Why Was Disco Ever Popular? Blame Fake News.

While Donald Trump has become famous for railing on about "Fake News," the media have become quick to defend their integrity.  However, the depth of the media's lies is apparent and may be deeper than most imagine.

Let's start with what is probably one of the greatest cultural frauds in recent history, though it is mostly unknown today: Saturday Night Fever.

Many of us were roughly the same age as Tony Manero, the hero in the 1977 movie, when it came out.  The movie hijacked American culture for about two years, rocketing disco up the charts, until a Disco Demolition Night at Comiskey Park in 1979 put an end to genre almost overnight.

Three months before disco's demise, a Newsweek April 2, 1979 cover confidently proclaimed that disco had won the culture wars.  Rock 'n' roll was dead.  But a few months later, by the fall of 1979, disco was gone.  What happened?

What happened was that the disco culture was a house of cards.  The signature statement of that culture, Saturday Night Fever, was a total fraud.

The movie, and the disco fad, were based on an article, "Inside the Tribal Rites of the New Saturday Night," that appeared in New York Magazine in June 1976.

Over the past few months, much of my time has been spent in watching this new generation.  Moving from neighborhood to neighborhood, from disco to disco, an explorer out of my depth, I have tried to learn the patterns, the old/new tribal rites.

The problem was that the story was mostly made up.

Twenty years later came a bombshell.  In December 1997 New York magazine published an article in which Cohn confessed that there never was a Vincent.  There was no "Lisa", "Billy", "John James", "Lorraine" or "Donna" either.  While 2001 Odyssey existed, it wasn't the way the writer described it in 1976.  The whole scene of disco-loving Italians, as mythologised in Saturday Night Fever, was exaggerated.  The most bizarre detail was that his disco protagonists were in fact based on mods Cohn had known in London.

So what? you might ask.

To those who remember, that fraud led to the glorification of a disco culture.  But it was never as organic as the media portrayed it.  It could be propped up for only so long.  In 1979, the straw man was easily toppled.
◇ ◇ ◇ ◇ ◇
_TASKS:_
a) Duplicate the disco article from "Why Was Disco" to "genre almost overnight.".
b) According to the disco article, what event at Comiskey Park ended disco's popularity?
c) Resume the disco article after its last sentence.

_RECORDED DATA:_
◇ ◇ ◇ ◇ ◇
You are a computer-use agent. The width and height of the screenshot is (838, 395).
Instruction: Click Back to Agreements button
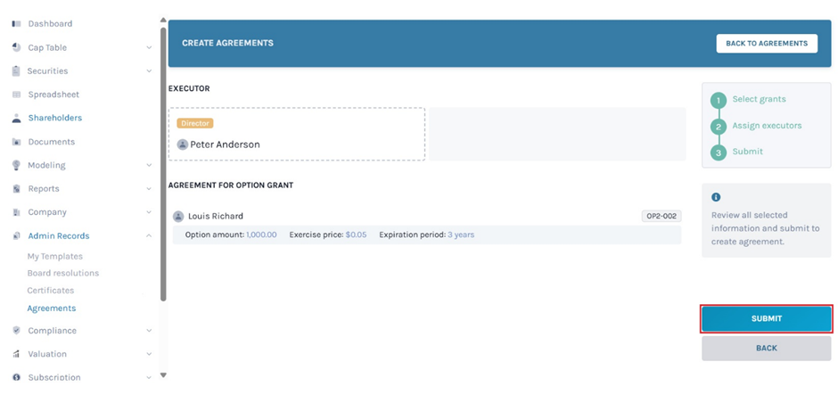pyautogui.click(x=766, y=43)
◇ ◇ ◇ ◇ ◇
_ANSWER SET:_
a)
Why Was Disco Ever Popular? Blame Fake News.

While Donald Trump has become famous for railing on about "Fake News," the media have become quick to defend their integrity.  However, the depth of the media's lies is apparent and may be deeper than most imagine.

Let's start with what is probably one of the greatest cultural frauds in recent history, though it is mostly unknown today: Saturday Night Fever.

Many of us were roughly the same age as Tony Manero, the hero in the 1977 movie, when it came out.  The movie hijacked American culture for about two years, rocketing disco up the charts, until a Disco Demolition Night at Comiskey Park in 1979 put an end to genre almost overnight.

b) A Disco Demolition Night in 1979.

c)
It seems that Nik Cohn, the magazine writer who penned the purported true story of a Brooklyn dancer named "Vincent"– the basis for Travolta's Tony Manero in Saturday Night Fever – for New York magazine, admitted this week in New York that he made the whole thing up.

Up to that point, disco had existed, to be sure, but it was a sideline.  Occasionally, it could break through to the top, as with "The Hustle," but it never would have become the cultural imperative it became without media lies.  It was foisted on us.  Disco music often carried a homosexual message that would have killed its mainstream popularity had it been left to its own devices, as this 1979 skit from Saturday Night Live demonstrated in the show's parody of the overtly homosexually themed Village People.

I first met the Village Persons two years ago[.] ... Now, to introduce them from the perspective of a young person, who can enjoy their [The Village Persons] music without understanding its homosexual connotations[.]

Had the youth of the 1970s been told that this whole disco cultural wave was the exaggeration of a British writer, amplified by a "homosexual mafia" in the arts community, do you seriously think disco would have taken off to the extent it did?  Not in the 1970s!

That disco fell so fast in 1979 is evidence that it was artificial to begin with.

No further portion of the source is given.